Dans la cuisine de ma grand-mère paternelle, il s’en passait de drôles de choses notamment la mise à mort de poulets. C’était tout un cérémonial auquel j’aimais assister même si je n’aurais pu me résoudre à le faire moi-même. Malgré tout, j’y participais un peu lorsque ma grand-mère me demandait de tenir par les pattes le supplicié pendant qu’elle enfonçait consciencieusement au bon endroit le couteau. Mon grand-père lui, tenait l’assiette à soupe qui recueillait le sang bien chaud et se régalait déjà de la sanquette qu’il dégusterait le soir même.
La chambre située à l’étage de la maison de ma grand-mère maternelle était immense. Nous y dormions, mes parents, mon frère et moi dans des lits recouverts d’édredons gigantesques que je trouvais immensément hauts. Pour quelle raison ? Tout simplement, l’hiver, la pièce n’étant pas chauffée, il y faisait un froid de gueux ! Et même si j’avais du mal à respirer tant l’édredon pesait lourd, ce n’était rien en comparaison du confort qu’il apportait.

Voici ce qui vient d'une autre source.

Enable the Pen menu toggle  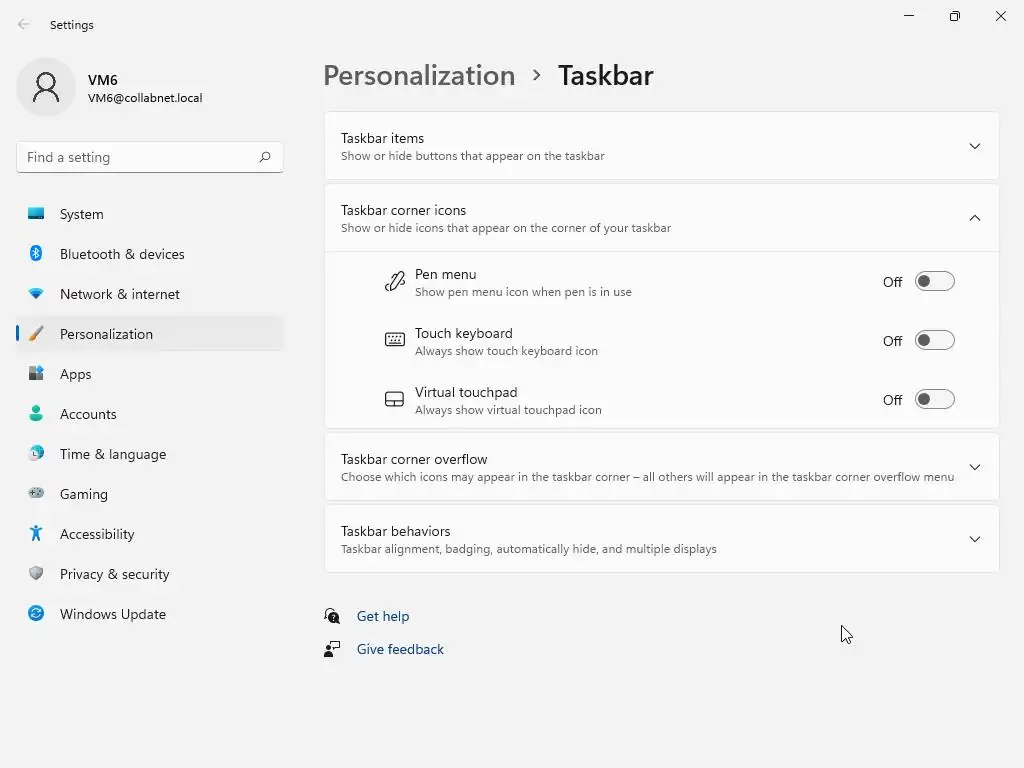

Dans cette maison, la cuisine faisait aussi office de chambre, de salle à manger et de salle de bain. Aussi quand le samedi arrivait, on savait tous que c’était l’heure des bains. Enfin si l’on peut dire puisque tout le monde passait à tour de rôle dans l’unique baquet. Autant dire que le verbe laver perdait une grande partie de son sens. Mais malgré tout, nous aimions ça car à deux, on ne se gênait pas pour s’éclabousser ce qui évidemment faisait fulminer nos parents.